SOURCE:

»»

Notice that the connect call takes a URL, and a callback—this callback takes an error object and the database connection object as its parameters, as is the Node.js convention. If the first is anything but undefined or null, it’s an error, otherwise everything went swimmingly. The URL is a MongoDB-specific URL, using the “mongodb” scheme, but otherwise looking very much like a traditional HTTP URL.

However, there’s a subtlety to this code that may not be apparent at first: The callback is invoked at some point well after the rest of the startup code completes, which becomes more obvious when you look at the debug-printed output, as shown in Figure 2.

Debug Printed Output
Figure 2 Debug Printed Output

See how the “Example app listening” message appears before the “Connected correctly to server” message from the callback? Given that this is happening on application startup, this concurrency issue isn’t critical, but it’s not going away, and this is, without question, one of the trickiest parts of working with Node.js. It’s true that your Node.js code will never be executed simultaneously on two threads at the same time, but that doesn’t mean you won’t have some interesting concurrency problems going on here; they just look different than what you’re used to as a .NET developer.

Also, just as a quick reminder, when this code is first run against a brand-new MongoDB database, the collections loop will be empty—MongoDB won’t create the collections (or even the database!) until it absolutely has to, which usually occurs when somebody writes to it. Once an insert is done, then MongoDB will create the necessary artifacts and data structures to store the data.

Regardless, for the moment, we have a database connection. Time to update the CRUD methods to start using it.

««

BRIEF 1:
In the passage on connecting to MongoDB from Node.js, what scheme does the MongoDB-specific URL use?
BRIEF 2:
From the passage on connecting to MongoDB from Node.js, pull out the text starting with "See how the" and going on through "a .NET developer.".

DATA SECTION:
»»

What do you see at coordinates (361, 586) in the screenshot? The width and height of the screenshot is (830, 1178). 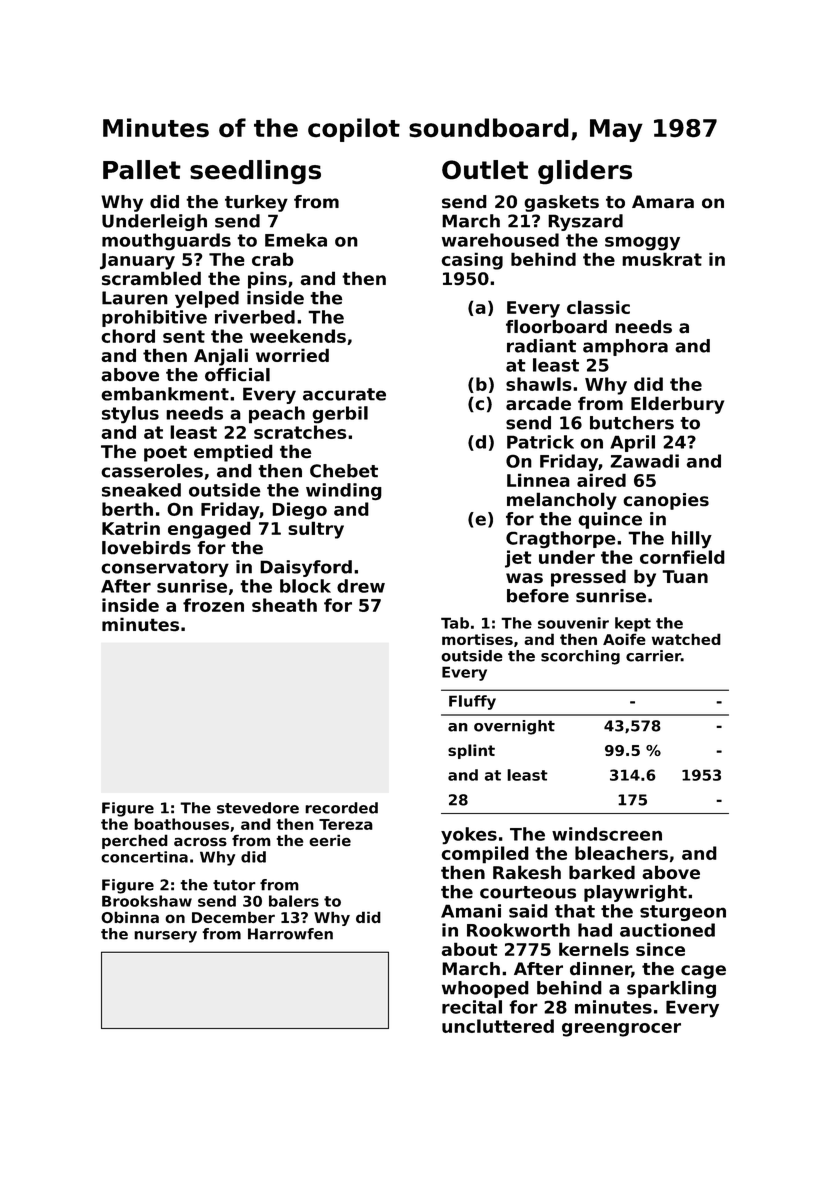 I see `drew` at bounding box center [361, 586].
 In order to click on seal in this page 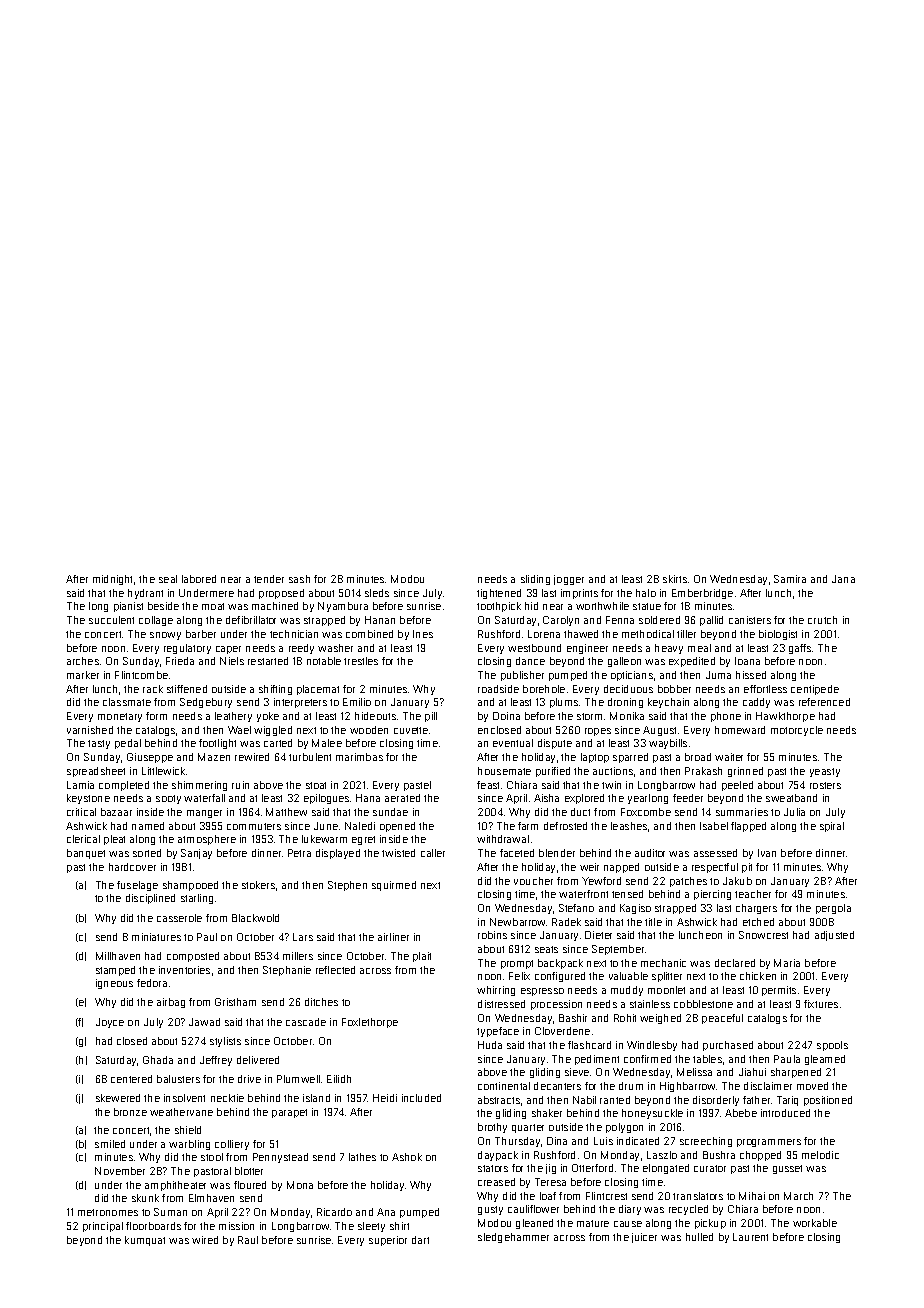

««

OUTPUT 1:
It uses the “mongodb” scheme.

OUTPUT 2:
See how the “Example app listening” message appears before the “Connected correctly to server” message from the callback? Given that this is happening on application startup, this concurrency issue isn’t critical, but it’s not going away, and this is, without question, one of the trickiest parts of working with Node.js. It’s true that your Node.js code will never be executed simultaneously on two threads at the same time, but that doesn’t mean you won’t have some interesting concurrency problems going on here; they just look different than what you’re used to as a .NET developer.